Mike’s essay led me to wonder whether emotional feedback counts as feedback proper. I was surprised to find that I’ve been in
fandom so long I’d forgotten that our usage of the term feedback is rather
unusual. It can be found in business English (which might be better called
corporate slang), but not in Webster’s:
feedback n. (1920)
1 : the return to the input of a part of the output of a machine, system,
or process (as for producing changes in an electronic circuit that improve
performance or in an automatic control device that provide self-corrective
action)
2 a : the partial reversion of the effects of a process to its source or to a
preceding stage
b : the transmission of evaluative or corrective information
to the original or controlling source about an action, event, or process;
also: the information so transmitted
- Merriam-Webster OnLine
I’m not looking for correction. Although I wouldn’t mind improvement and
I never object to constructive criticism, becoming a better writer
has not been my goal in writing fanfic. So on a deeper level than just rah-rah
email, I’m not in it for the feedback.
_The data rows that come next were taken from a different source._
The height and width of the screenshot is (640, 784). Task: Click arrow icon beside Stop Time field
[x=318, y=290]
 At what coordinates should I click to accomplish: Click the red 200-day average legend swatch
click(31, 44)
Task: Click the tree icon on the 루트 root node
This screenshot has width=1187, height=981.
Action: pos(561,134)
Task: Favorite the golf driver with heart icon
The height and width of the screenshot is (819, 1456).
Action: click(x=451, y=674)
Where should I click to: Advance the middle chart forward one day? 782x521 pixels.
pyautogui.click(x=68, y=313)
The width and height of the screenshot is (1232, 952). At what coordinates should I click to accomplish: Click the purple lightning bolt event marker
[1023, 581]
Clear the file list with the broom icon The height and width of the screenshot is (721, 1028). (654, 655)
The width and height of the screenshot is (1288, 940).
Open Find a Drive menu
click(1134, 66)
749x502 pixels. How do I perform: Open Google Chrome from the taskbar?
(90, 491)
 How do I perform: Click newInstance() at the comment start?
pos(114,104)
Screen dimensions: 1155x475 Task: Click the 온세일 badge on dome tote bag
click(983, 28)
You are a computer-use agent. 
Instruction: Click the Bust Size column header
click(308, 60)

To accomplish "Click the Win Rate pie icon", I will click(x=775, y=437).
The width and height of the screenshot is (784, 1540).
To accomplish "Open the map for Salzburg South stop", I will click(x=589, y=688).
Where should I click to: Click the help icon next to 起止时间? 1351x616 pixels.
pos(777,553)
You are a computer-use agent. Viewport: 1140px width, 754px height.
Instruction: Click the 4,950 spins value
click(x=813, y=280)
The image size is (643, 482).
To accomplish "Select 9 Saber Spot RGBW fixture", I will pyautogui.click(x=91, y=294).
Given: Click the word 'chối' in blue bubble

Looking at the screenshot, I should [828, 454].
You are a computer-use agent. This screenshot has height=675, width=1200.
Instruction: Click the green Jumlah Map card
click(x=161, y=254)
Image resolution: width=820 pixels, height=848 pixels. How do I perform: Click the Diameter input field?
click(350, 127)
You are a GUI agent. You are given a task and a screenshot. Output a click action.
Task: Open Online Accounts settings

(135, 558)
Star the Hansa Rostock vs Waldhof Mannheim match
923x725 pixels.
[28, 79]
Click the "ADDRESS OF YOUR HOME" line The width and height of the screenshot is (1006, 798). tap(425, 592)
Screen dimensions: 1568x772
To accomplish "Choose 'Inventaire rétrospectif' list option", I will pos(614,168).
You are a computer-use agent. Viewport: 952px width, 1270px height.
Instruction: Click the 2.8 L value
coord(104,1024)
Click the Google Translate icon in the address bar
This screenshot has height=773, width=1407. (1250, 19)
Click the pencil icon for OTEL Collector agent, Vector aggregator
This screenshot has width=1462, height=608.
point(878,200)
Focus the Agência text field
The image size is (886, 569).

Or rather, I provide all the
feedback I need - I fix what I want fixed, and I leave broken what I like broken.
(Said-bookisms, anyone?)
I get the most feedback, in the 1920 sense of the word, from my hit
tracker. I would have no idea how many
people were reading my fic on the web without the sneaky little perl script that
logs visitors, and I’ll never know what my readership on ASC is, between the
newsgroup proper, the mirror mailing list, the Trekiverse archive and Google
Groups. Hits are just a “partial reversion”, they’re nothing like a corrective
process. I put my stories on line before I started tracking, so I’m not
in it for the hits.
Then again, rah-rah email is just positive feedback, too. I’ve said in the
past that you can tell a lot from positive feedback - from what people say they
liked, even if they’re too nice or controversy-aversive to say what they didn’t
like.
June 21st, 2002 at 6:52 pm
Need a stop code to end italics after “Merriam Webster Online” there….
Either that or IE6 is having a fit.
June 22nd, 2002 at 8:34 pm
It’s not IE being too stupid, it’s Opera being too smart for my own good again. It knows that cite isn’t a block-level element and shouldn’t apply to the next paragraph, even if I closed it with an /em instead of a /cite.